Davacının savunmasının alınmadığına dikkat çeken duruşma; sözleşmenin feshine sebep olarak gösterilen durumun 4857 sayılı kanunun 25/II. fıkrasında açıklanmış sebeplerden olmadığına hükmetti. Davacının mesai saatleri dışarıya ve hafta sonlarında yaptığı fotoğrafçılık işini başlıca işine yansıttığına ve bu sebeple sanık tarafın zarar gördüğüne dair kanıt bulunmadığına şive yaptı. Duruşma, şikayetçi vekilinin istinaf başvurusunun kabulü ile davanın kabulüne karar verdi. Kararı, bu kez davalı avukatı temyiz etti. Dava dosyasını inceleyen Yargıtay 22. Hukuk Dairesi, emsal bir karara imza attı. Kararda mahsul danışmanı olarak çalışan davacının, “Çalışan, iş sözleşmesi devam ettiği sürece, özel de olsa başka bir işte çalışmamayı taahhüt eder. Çalışan, şirkette çalıştığı süre içerisinde, başka bir işverene ait meslek uygun ya da kendi nam ve hesabına ücretli veya ücretsiz olarak çalışamaz” hükmü yer alan meslek sözleşmesine imza koyduğu hatırlatıldı.

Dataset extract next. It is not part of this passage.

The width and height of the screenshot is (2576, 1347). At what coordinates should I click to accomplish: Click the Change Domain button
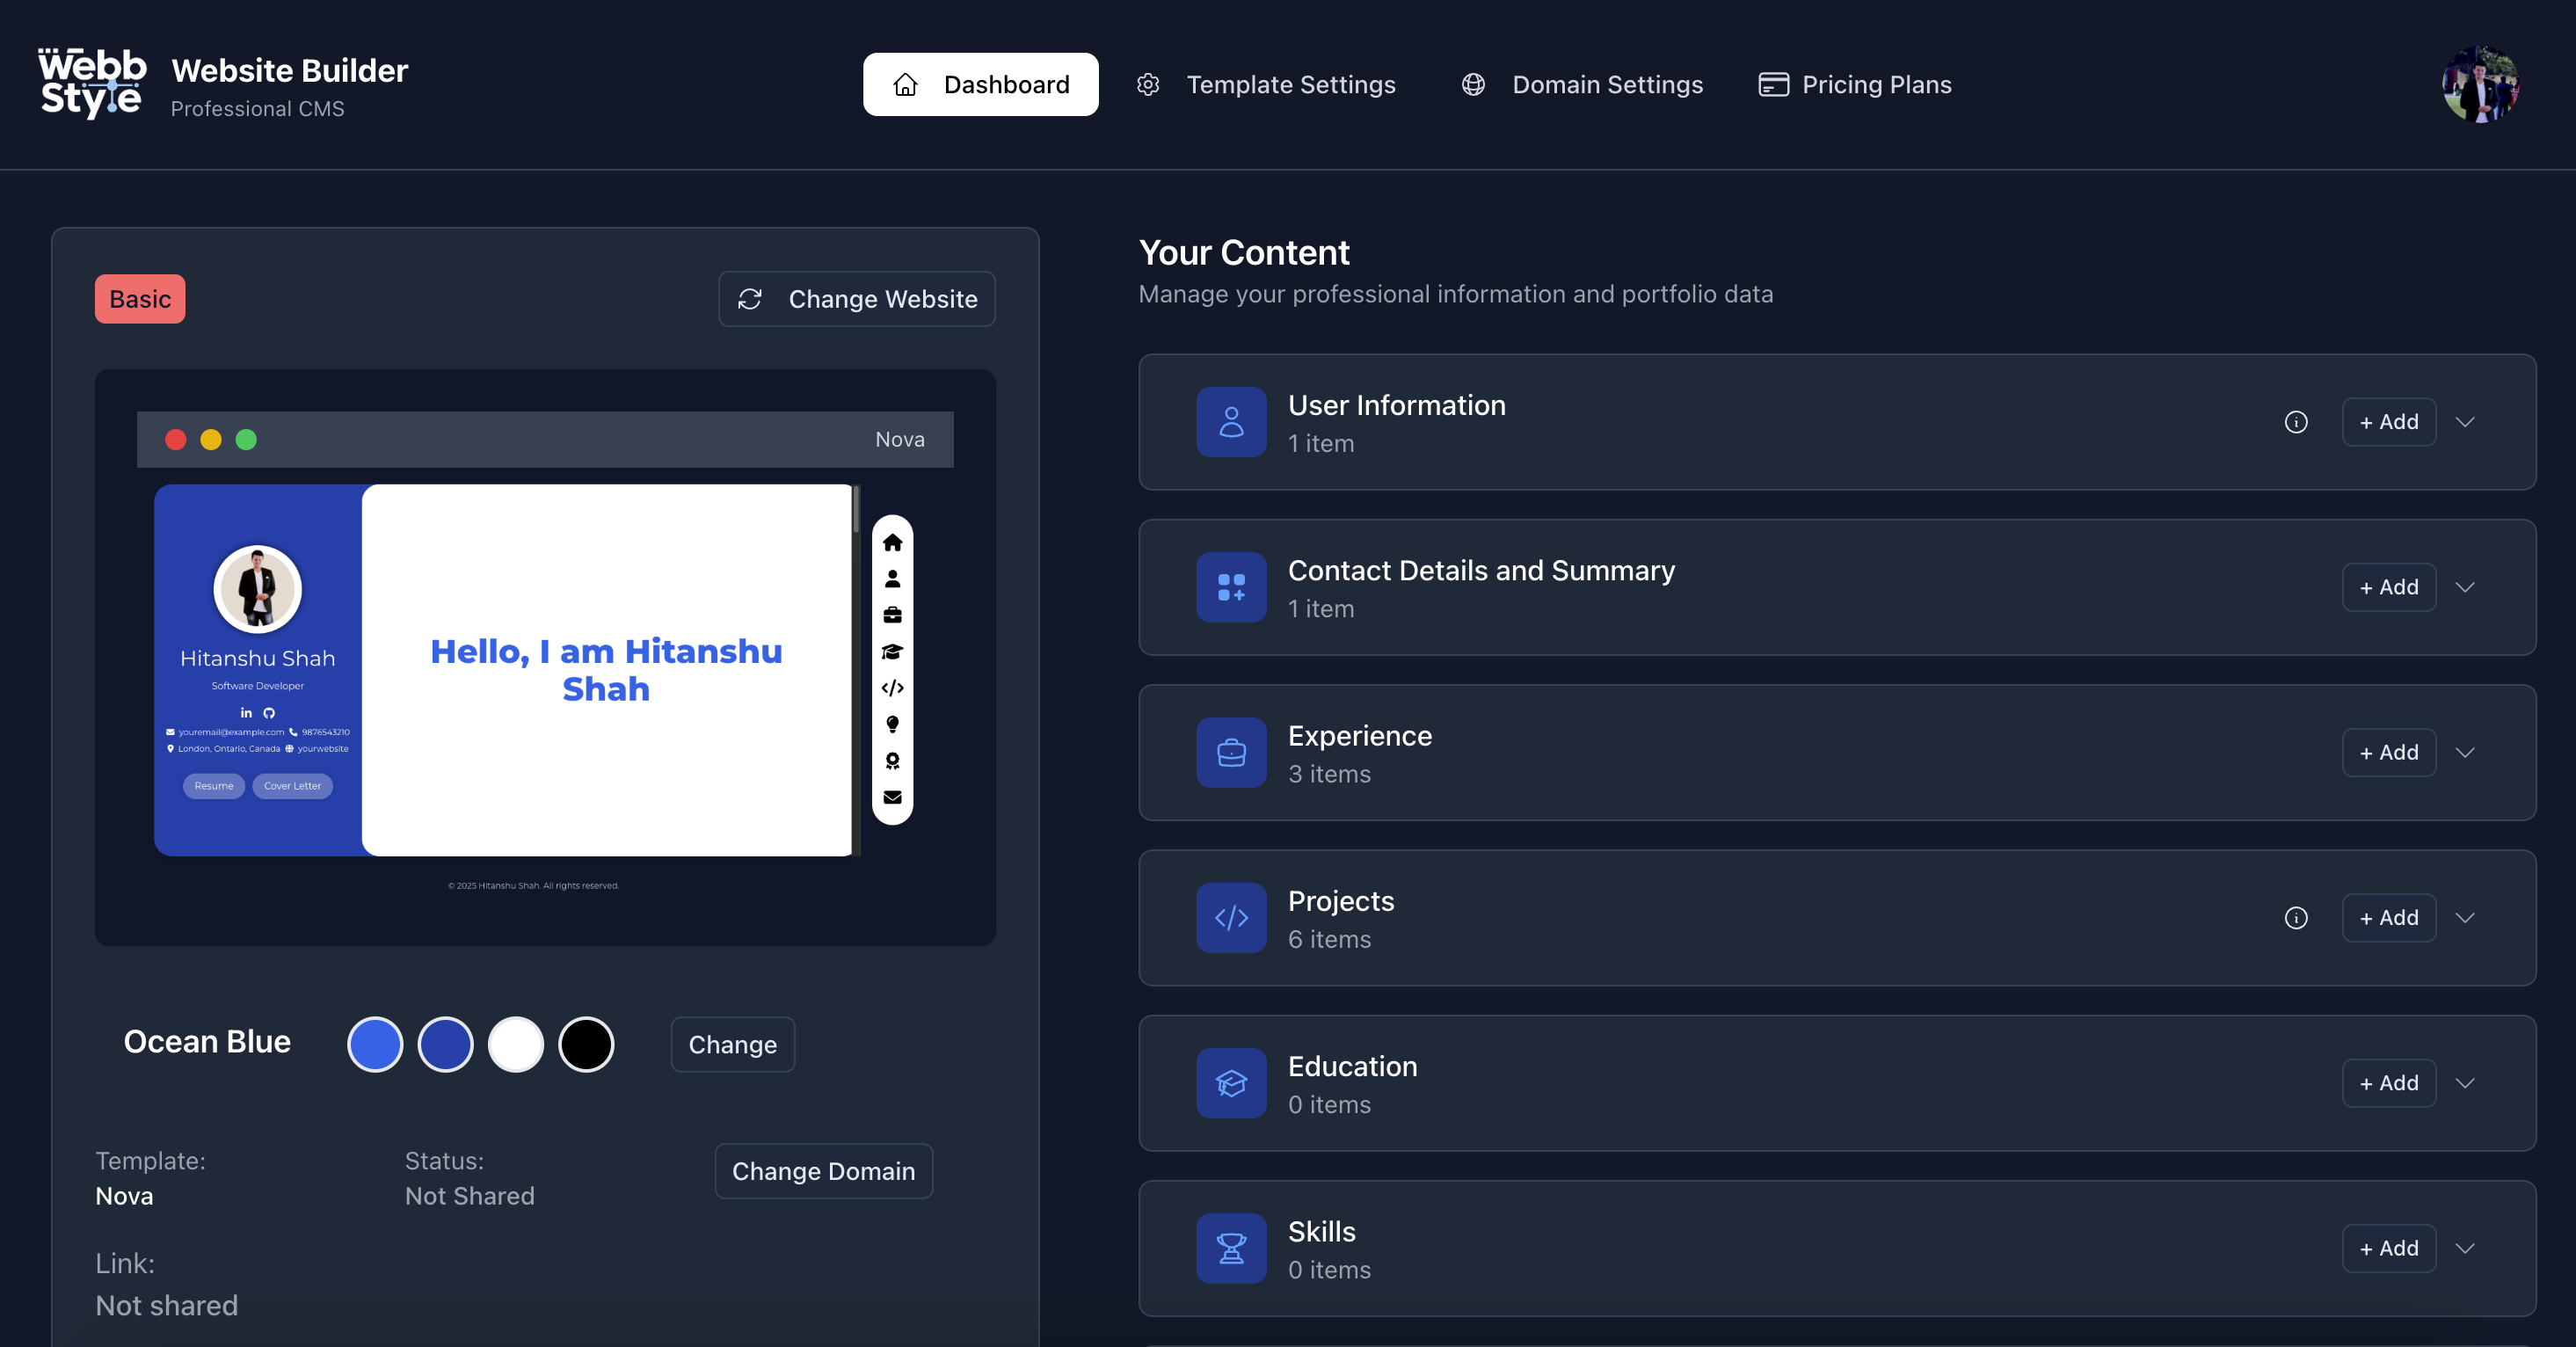(x=823, y=1171)
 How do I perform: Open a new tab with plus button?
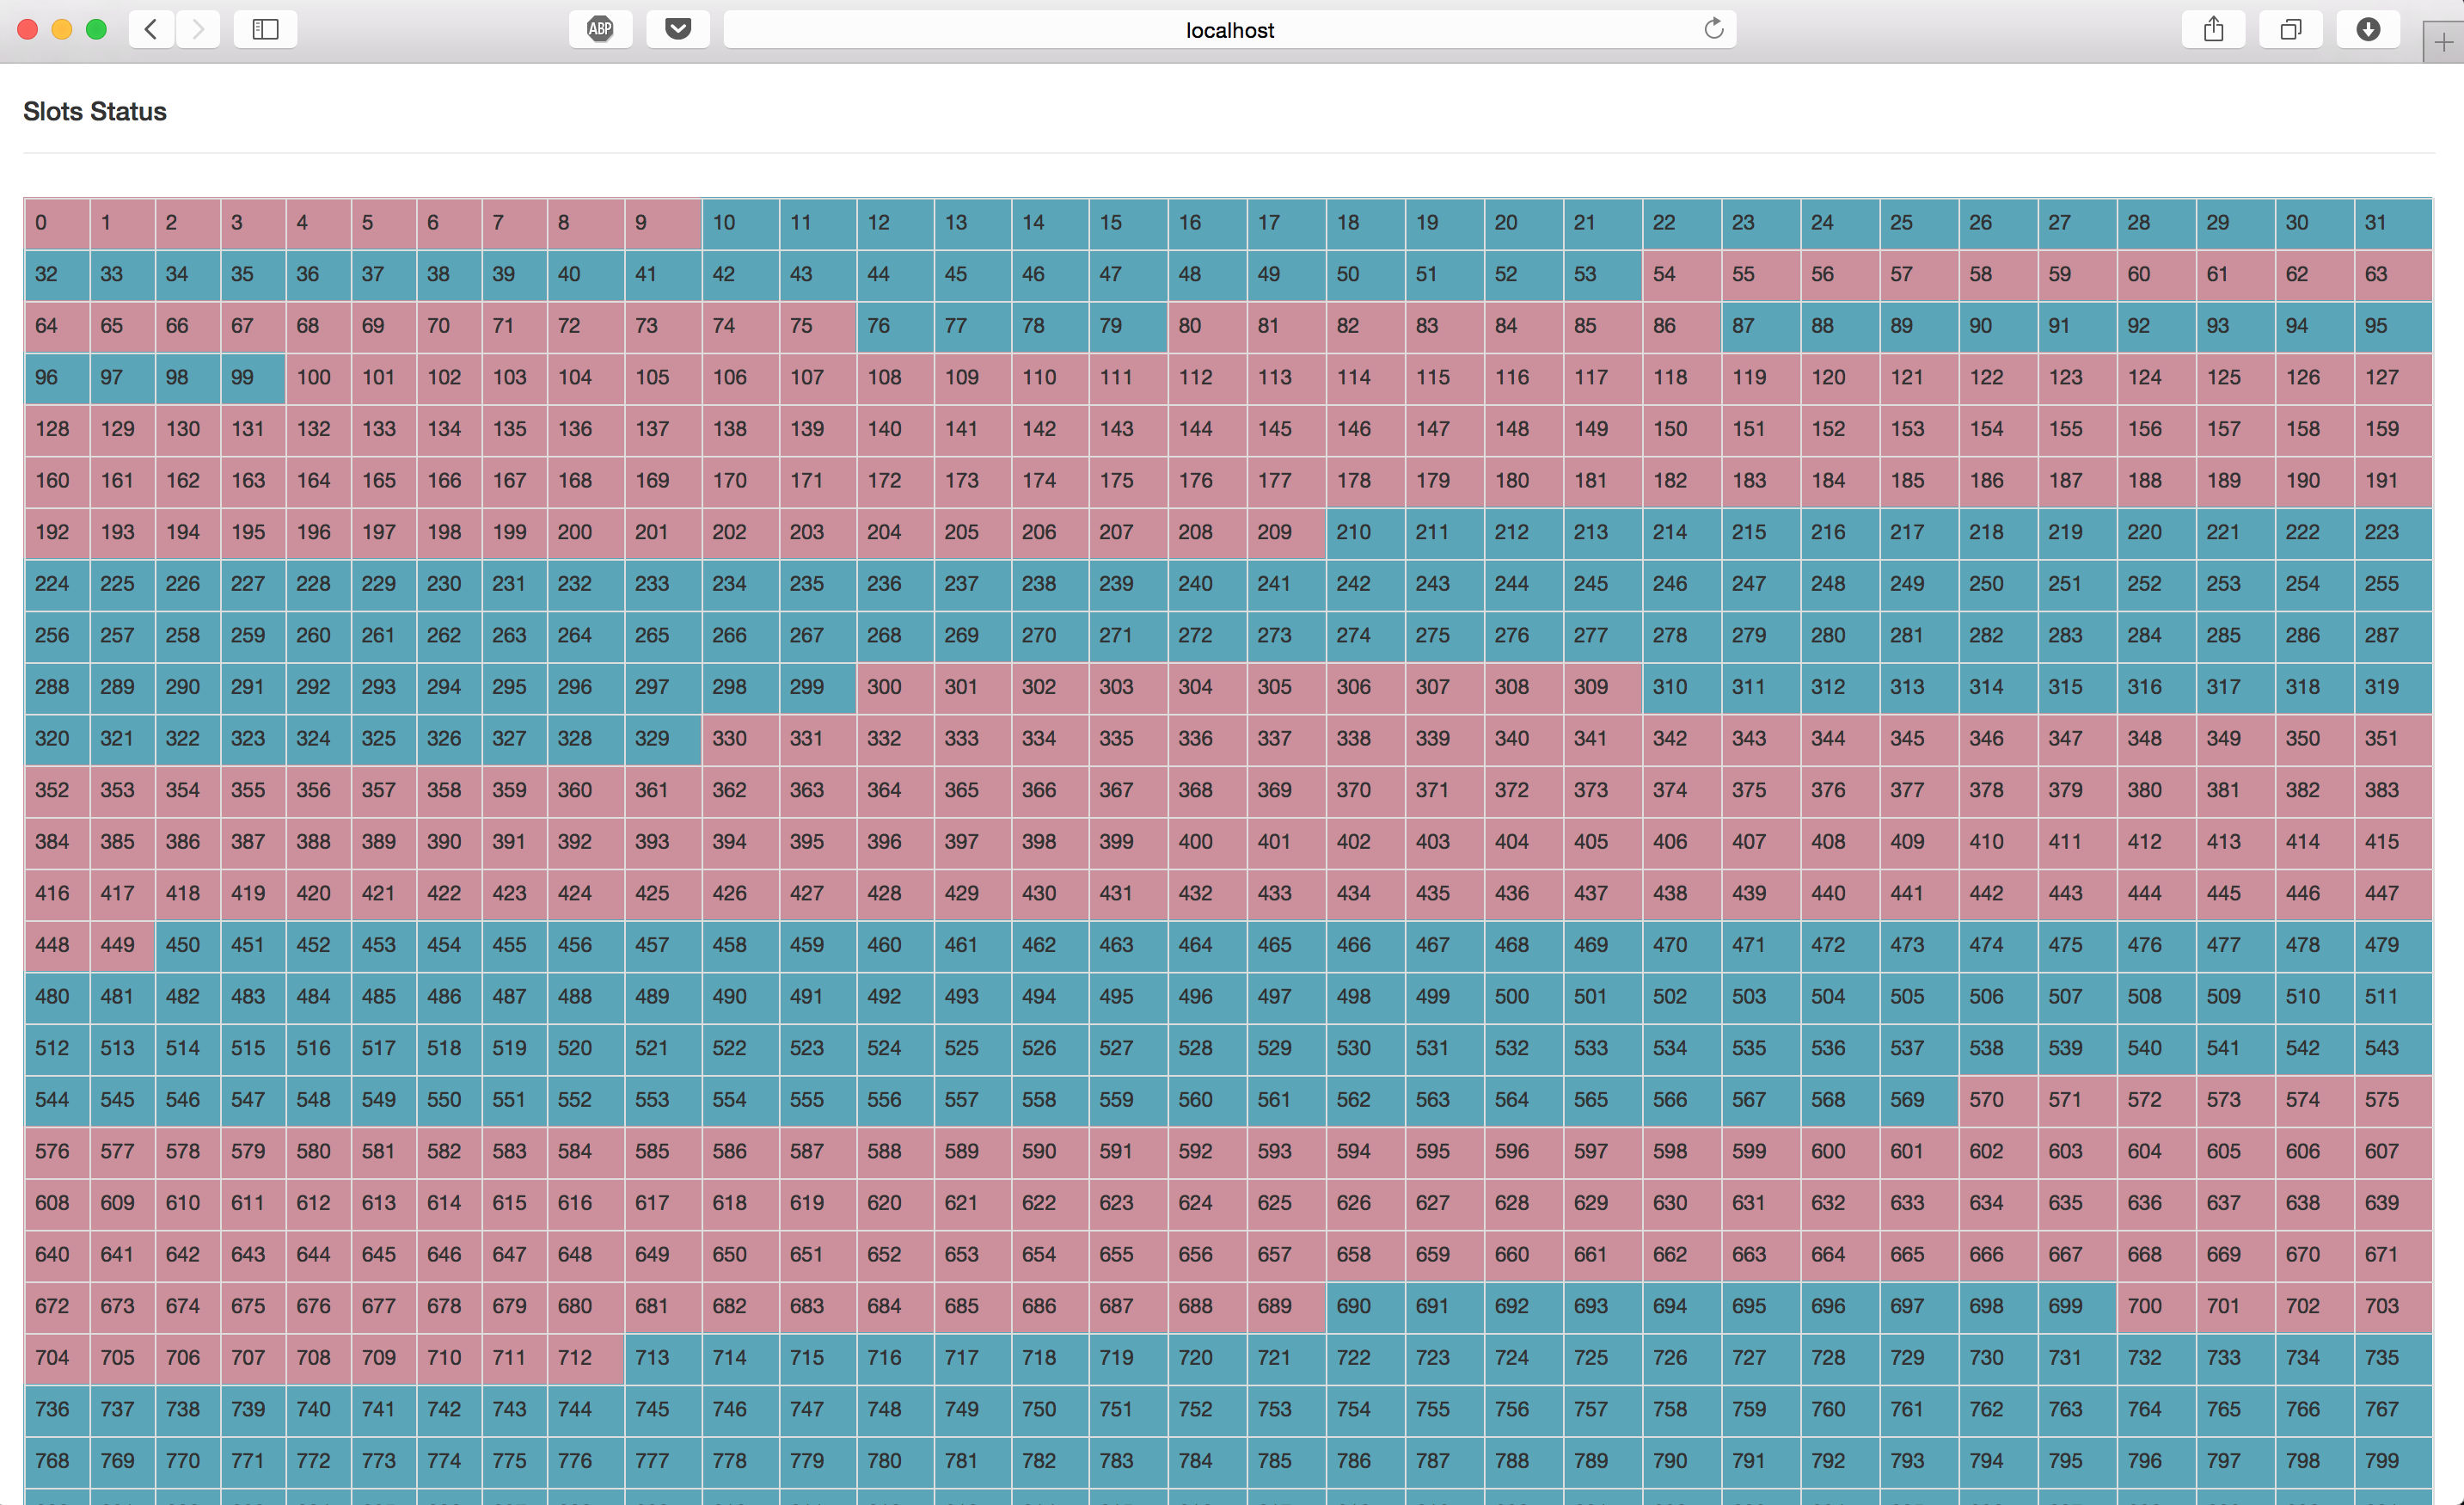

“IŞ SÖZLEŞMESİNE AYKIRI DAVRANILMIŞTIR”
Yargıtay kararında şu görüşlere yer verildi:
“Davacının hobi olarak başladığı fotoğrafçılık işini zamanla ilgili meslek sözleşmesine aykırılık teşkil edecek şekilde ticari kazanç getirecek biçimde yaptığı, davacı tarafından iş yeri yetkililerine gönderilen e-mail çıktısı ile sabittir. Hem meslek nedeniyle ziyarete gittiği davalı şirketin müşterisinin masasında davacının broşürünün tanıtım maksatlı olarak yer aldığı da yeniden dosya kapsamındaki telefon (whatsapp) çıktılarından anlaşılmaktadır. Hal böyle olmakla birlikte, sanık şirketin etkinlik konusu ile davacının iştigal ettiği işin konularının aynı olmadığı ortadadır. Sanık kadar davacının yaptığı öteki meslek nedeniyle performansının etkilendiği ya da davalının zarar gördüğü iddiasında bulunulmadığı anlaşılmaktadır. İlgili davranışın haklı sebep teşkil edecek nitelikte ve ağırlıkta bulunmamakla birlikte, taraflar arasındaki iş sözleşmesine kuralsızlık nedeniyle fesih için geçerli bir sebep olduğu ve bu sebeple feshin geçerli nedene dayandığı kabul edilerek davanın reddine karar verilmesi gerekirken, hatalı değer biçme ile yazılmış bahane yönünden karar verilmesi yanlış olup bozmayı gerektirmiştir. Alan Adliye Mahkemesi hükmünün bozularak ortadan kaldırılmasına ve şikayetçi taleplerinin reddine oy birliği ile karar verilmiştir.”